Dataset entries

----------------------------------------

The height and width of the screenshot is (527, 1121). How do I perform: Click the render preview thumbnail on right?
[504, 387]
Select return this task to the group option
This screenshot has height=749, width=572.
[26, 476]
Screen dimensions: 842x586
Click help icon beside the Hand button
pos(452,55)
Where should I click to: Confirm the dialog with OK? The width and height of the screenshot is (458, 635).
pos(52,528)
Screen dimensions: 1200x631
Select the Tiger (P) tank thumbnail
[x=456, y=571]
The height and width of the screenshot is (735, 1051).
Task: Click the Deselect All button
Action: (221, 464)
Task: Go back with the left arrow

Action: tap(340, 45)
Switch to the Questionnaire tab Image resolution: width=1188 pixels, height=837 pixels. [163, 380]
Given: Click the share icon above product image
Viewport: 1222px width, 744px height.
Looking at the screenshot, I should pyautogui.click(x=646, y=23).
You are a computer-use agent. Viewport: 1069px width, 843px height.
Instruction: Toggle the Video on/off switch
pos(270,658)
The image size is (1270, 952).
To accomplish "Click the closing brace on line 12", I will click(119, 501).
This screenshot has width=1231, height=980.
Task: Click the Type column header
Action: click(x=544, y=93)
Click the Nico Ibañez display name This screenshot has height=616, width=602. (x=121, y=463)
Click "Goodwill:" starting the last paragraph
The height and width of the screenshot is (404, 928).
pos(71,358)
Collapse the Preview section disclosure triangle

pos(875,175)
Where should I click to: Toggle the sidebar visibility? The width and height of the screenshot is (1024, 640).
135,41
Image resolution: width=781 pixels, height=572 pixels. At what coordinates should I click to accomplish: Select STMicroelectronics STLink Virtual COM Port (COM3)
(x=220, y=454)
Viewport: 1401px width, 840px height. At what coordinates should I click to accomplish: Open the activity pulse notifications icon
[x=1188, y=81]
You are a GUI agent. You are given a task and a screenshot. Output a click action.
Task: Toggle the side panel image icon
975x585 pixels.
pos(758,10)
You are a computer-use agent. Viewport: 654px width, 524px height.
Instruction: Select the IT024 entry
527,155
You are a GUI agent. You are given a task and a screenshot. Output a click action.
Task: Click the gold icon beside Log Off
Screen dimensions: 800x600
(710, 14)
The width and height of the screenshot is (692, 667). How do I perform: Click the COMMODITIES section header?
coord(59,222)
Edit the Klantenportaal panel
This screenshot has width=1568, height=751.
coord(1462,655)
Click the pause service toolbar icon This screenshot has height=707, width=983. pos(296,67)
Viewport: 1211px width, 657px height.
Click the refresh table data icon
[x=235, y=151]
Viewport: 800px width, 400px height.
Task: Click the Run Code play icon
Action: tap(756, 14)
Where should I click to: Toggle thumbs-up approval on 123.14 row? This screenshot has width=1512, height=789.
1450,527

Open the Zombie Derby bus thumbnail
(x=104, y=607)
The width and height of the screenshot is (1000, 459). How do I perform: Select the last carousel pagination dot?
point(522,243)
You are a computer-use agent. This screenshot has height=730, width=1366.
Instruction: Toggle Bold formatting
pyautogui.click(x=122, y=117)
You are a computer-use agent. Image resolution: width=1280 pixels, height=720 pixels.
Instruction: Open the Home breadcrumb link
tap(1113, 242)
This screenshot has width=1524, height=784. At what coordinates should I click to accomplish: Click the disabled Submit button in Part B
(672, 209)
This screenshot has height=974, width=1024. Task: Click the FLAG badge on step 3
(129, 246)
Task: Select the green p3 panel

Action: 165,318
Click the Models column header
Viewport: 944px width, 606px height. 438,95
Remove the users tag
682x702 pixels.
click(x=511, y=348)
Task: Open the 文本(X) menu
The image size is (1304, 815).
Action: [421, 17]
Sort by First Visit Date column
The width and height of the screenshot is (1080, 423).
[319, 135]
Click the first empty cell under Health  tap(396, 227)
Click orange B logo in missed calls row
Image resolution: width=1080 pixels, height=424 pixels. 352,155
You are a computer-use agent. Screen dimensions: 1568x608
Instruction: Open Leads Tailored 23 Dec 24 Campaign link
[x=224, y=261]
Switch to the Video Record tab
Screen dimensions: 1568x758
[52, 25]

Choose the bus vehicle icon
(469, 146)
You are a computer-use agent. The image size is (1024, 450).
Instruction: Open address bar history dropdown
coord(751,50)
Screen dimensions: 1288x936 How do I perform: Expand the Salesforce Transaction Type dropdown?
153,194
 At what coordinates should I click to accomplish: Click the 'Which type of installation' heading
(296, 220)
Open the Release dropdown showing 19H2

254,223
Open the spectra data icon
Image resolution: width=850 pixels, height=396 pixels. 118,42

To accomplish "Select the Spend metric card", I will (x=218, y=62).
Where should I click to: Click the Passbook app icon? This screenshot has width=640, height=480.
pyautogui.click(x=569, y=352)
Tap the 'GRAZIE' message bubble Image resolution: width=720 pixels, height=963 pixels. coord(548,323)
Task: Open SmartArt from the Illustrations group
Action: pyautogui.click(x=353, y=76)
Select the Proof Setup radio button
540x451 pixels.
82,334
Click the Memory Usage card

----------------------------------------

*What the task requires*. From the records above, please extract every line and repeat it exactly.

*Written response*.
The height and width of the screenshot is (527, 1121). How do I perform: Click the render preview thumbnail on right?
[504, 387]
Select return this task to the group option
This screenshot has height=749, width=572.
[26, 476]
Screen dimensions: 842x586
Click help icon beside the Hand button
pos(452,55)
Where should I click to: Confirm the dialog with OK? The width and height of the screenshot is (458, 635).
pos(52,528)
Screen dimensions: 1200x631
Select the Tiger (P) tank thumbnail
[x=456, y=571]
The height and width of the screenshot is (735, 1051).
Task: Click the Deselect All button
Action: (221, 464)
Task: Go back with the left arrow

Action: tap(340, 45)
Switch to the Questionnaire tab Image resolution: width=1188 pixels, height=837 pixels. [163, 380]
Given: Click the share icon above product image
Viewport: 1222px width, 744px height.
Looking at the screenshot, I should pyautogui.click(x=646, y=23).
You are a computer-use agent. Viewport: 1069px width, 843px height.
Instruction: Toggle the Video on/off switch
pos(270,658)
The image size is (1270, 952).
To accomplish "Click the closing brace on line 12", I will click(119, 501).
This screenshot has width=1231, height=980.
Task: Click the Type column header
Action: click(x=544, y=93)
Click the Nico Ibañez display name This screenshot has height=616, width=602. (x=121, y=463)
Click "Goodwill:" starting the last paragraph
The height and width of the screenshot is (404, 928).
pos(71,358)
Collapse the Preview section disclosure triangle

pos(875,175)
Where should I click to: Toggle the sidebar visibility? The width and height of the screenshot is (1024, 640).
135,41
Image resolution: width=781 pixels, height=572 pixels. At what coordinates should I click to accomplish: Select STMicroelectronics STLink Virtual COM Port (COM3)
(x=220, y=454)
Viewport: 1401px width, 840px height. At what coordinates should I click to accomplish: Open the activity pulse notifications icon
[x=1188, y=81]
You are a GUI agent. You are given a task and a screenshot. Output a click action.
Task: Toggle the side panel image icon
975x585 pixels.
pos(758,10)
You are a computer-use agent. Viewport: 654px width, 524px height.
Instruction: Select the IT024 entry
527,155
You are a GUI agent. You are given a task and a screenshot. Output a click action.
Task: Click the gold icon beside Log Off
Screen dimensions: 800x600
(710, 14)
The width and height of the screenshot is (692, 667). How do I perform: Click the COMMODITIES section header?
coord(59,222)
Edit the Klantenportaal panel
This screenshot has width=1568, height=751.
coord(1462,655)
Click the pause service toolbar icon This screenshot has height=707, width=983. pos(296,67)
Viewport: 1211px width, 657px height.
Click the refresh table data icon
[x=235, y=151]
Viewport: 800px width, 400px height.
Task: Click the Run Code play icon
Action: tap(756, 14)
Where should I click to: Toggle thumbs-up approval on 123.14 row? This screenshot has width=1512, height=789.
1450,527

Open the Zombie Derby bus thumbnail
(x=104, y=607)
The width and height of the screenshot is (1000, 459). How do I perform: Select the last carousel pagination dot?
point(522,243)
You are a computer-use agent. This screenshot has height=730, width=1366.
Instruction: Toggle Bold formatting
pyautogui.click(x=122, y=117)
You are a computer-use agent. Image resolution: width=1280 pixels, height=720 pixels.
Instruction: Open the Home breadcrumb link
tap(1113, 242)
This screenshot has width=1524, height=784. At what coordinates should I click to accomplish: Click the disabled Submit button in Part B
(672, 209)
This screenshot has height=974, width=1024. Task: Click the FLAG badge on step 3
(129, 246)
Task: Select the green p3 panel

Action: 165,318
Click the Models column header
Viewport: 944px width, 606px height. 438,95
Remove the users tag
682x702 pixels.
click(x=511, y=348)
Task: Open the 文本(X) menu
The image size is (1304, 815).
Action: [421, 17]
Sort by First Visit Date column
The width and height of the screenshot is (1080, 423).
[319, 135]
Click the first empty cell under Health  tap(396, 227)
Click orange B logo in missed calls row
Image resolution: width=1080 pixels, height=424 pixels. 352,155
You are a computer-use agent. Screen dimensions: 1568x608
Instruction: Open Leads Tailored 23 Dec 24 Campaign link
[x=224, y=261]
Switch to the Video Record tab
Screen dimensions: 1568x758
[52, 25]

Choose the bus vehicle icon
(469, 146)
You are a computer-use agent. The image size is (1024, 450).
Instruction: Open address bar history dropdown
coord(751,50)
Screen dimensions: 1288x936 How do I perform: Expand the Salesforce Transaction Type dropdown?
153,194
 At what coordinates should I click to accomplish: Click the 'Which type of installation' heading
(296, 220)
Open the Release dropdown showing 19H2

254,223
Open the spectra data icon
Image resolution: width=850 pixels, height=396 pixels. 118,42

To accomplish "Select the Spend metric card", I will (x=218, y=62).
Where should I click to: Click the Passbook app icon? This screenshot has width=640, height=480.
pyautogui.click(x=569, y=352)
Tap the 'GRAZIE' message bubble Image resolution: width=720 pixels, height=963 pixels. coord(548,323)
Task: Open SmartArt from the Illustrations group
Action: pyautogui.click(x=353, y=76)
Select the Proof Setup radio button
540x451 pixels.
82,334
Click the Memory Usage card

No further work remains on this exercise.